Two of China’s biggest telecoms groups, China Telecom and China Mobile, withdrew their combined investment of roughly 20 per cent from the subsea cable project last year after a US company was selected to build the line over Hengtong Marine, the country’s biggest provider in the sector, according to three people briefed on the decision.
Their exit from the Sea-Me-We 6 pipeline — which is estimated to cost around $500mn to lay 19,200km of cables connecting south-east Asia to western Europe — highlights the growing battle between China and the US over who builds and owns the infrastructure underpinning the global internet.
The departure of China Mobile and China Telecom is an indication of intensifying tensions between Washington and Beijing, according to industry figures with knowledge of the project.
Another member of the consortium described their involvement as “important but not critical”. China Unicom, a much smaller state-owned company, has remained involved with an unspecified investment in the project, which is expected to complete in 2025. Since 2020, the US has denied permission for several subsea telecoms cables that involved Chinese companies or directly connected the US to mainland China or Hong Kong, citing national security concerns.
The strained Sino-US relationship is reshaping the global technology sector, as companies and countries are forced to respond to the pressure exerted by the two economic powerhouses. Last October, Washington unveiled tough export controls to prevent China obtaining advanced chips or securing the technology and equipment to make high-end semiconductors domestically.
The Sea-Me-We 6 consortium, which includes Microsoft, Orange and Telecom Egypt, opted for US company SubCom to build the line rather than the bid from Hengtong Marine — prompting the two Chinese state-owned groups to exit, the people said.
While Sea-Me-We-6 is not the world’s largest international cable, it is similar in length to the Peace cable, laid exclusively by Chinese companies, which spans 21,500km and connects Singapore to France.

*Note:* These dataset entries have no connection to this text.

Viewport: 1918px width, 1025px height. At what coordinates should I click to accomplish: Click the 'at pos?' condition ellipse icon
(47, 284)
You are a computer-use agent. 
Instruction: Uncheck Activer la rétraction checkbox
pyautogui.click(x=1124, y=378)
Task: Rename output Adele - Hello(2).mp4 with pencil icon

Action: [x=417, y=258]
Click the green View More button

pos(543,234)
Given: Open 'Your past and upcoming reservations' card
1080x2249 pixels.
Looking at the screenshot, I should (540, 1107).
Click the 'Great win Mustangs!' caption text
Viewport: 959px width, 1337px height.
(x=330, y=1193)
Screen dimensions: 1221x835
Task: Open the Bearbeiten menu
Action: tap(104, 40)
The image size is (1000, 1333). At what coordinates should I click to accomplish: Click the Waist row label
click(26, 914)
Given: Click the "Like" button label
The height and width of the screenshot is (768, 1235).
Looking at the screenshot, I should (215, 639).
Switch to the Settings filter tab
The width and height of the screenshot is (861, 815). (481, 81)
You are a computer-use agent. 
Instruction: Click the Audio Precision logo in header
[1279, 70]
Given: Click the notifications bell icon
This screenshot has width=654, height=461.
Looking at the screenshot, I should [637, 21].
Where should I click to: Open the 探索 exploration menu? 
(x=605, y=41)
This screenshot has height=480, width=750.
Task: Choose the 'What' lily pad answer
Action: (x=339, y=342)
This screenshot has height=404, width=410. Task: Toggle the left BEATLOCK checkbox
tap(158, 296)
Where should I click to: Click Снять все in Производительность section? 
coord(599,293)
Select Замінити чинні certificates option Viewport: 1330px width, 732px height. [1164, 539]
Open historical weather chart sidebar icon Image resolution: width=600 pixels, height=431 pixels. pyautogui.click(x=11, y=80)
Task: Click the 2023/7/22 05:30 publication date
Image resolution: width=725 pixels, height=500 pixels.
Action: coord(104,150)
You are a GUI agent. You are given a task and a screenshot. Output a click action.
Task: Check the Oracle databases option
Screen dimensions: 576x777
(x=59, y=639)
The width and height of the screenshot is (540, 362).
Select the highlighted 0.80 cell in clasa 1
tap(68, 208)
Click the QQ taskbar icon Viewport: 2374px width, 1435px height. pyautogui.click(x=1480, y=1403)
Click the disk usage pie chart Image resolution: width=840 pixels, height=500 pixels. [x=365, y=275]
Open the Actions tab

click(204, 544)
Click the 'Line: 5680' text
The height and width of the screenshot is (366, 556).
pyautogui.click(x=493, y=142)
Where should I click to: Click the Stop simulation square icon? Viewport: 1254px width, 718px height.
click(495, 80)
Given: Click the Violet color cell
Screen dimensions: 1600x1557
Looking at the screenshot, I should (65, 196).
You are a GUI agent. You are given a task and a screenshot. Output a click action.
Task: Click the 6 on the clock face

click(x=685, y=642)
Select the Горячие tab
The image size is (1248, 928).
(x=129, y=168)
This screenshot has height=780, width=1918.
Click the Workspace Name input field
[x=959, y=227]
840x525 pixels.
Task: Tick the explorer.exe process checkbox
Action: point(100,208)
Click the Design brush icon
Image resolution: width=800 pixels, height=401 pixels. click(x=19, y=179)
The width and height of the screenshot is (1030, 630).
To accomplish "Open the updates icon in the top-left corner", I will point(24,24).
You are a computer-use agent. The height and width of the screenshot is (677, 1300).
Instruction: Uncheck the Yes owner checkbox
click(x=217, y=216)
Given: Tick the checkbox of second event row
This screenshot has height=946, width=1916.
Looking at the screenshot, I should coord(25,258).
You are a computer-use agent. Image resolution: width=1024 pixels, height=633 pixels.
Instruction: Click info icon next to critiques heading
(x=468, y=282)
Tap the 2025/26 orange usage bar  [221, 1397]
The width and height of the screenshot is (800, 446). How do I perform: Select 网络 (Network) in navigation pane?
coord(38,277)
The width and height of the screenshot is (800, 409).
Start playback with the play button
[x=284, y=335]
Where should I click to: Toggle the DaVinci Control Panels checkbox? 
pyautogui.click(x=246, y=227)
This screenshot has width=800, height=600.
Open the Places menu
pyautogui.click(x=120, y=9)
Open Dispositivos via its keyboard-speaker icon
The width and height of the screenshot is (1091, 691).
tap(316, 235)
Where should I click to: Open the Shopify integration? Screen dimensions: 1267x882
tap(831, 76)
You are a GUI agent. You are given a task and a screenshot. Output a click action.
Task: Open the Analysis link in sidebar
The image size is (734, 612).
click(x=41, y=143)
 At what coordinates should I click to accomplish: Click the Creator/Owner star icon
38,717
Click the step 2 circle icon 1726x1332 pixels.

Around 95 per cent of all intercontinental internet traffic — data, video calls, instant messages, emails — is transmitted via more than 400 active submarine cables that extend for 1.4mn km. The infrastructure has come under scrutiny amid global concerns around espionage, because the stations where cables land are seen as vulnerable to interception by governments, hackers and thieves.
Several western security experts said China’s recent data security law — which mandates that domestic companies and institutions share data with the government if the information in question pertains to matters of national security — suggests that data operated by Chinese companies could be vulnerable to state interception.
Alexandra Seymour, an associate fellow of technology and national security at the Center for a New American Security, said China’s ambition to own subsea cables through its three state-owned telecoms companies “raises a lot of espionage concerns” because it gives the government the tools to direct data traffic. “There’s just a lot of different ways that data can be compromised”, from espionage to software hacking to physical cable damage, added Seymour.
Some telecom industry experts fear that heightened suspicions fostered by both superpowers could lead to a decoupling of the internet’s infrastructure, with US companies increasingly building the pipes connecting allied nations, while China invests in those connecting much of Asia and Africa. Some argue this stems from Chinese and Russian efforts to build domestic internet infrastructure that is more suited to surveillance and is therefore incompatible with the decentralised model developed in the US and used around the world today.
“The risk of fragmentation, I do think that’s big,” said April Herlevi, an expert in China’s foreign economic policy at the Center for Naval Analyses. “You’ve got China and Russia that have particular views on how the internet should be monitored and what role that plays, which is very different from sort of traditional western thought.” SubCom, Microsoft and Orange declined to comment. China Telecom and China Mobile did not respond to a request for comment.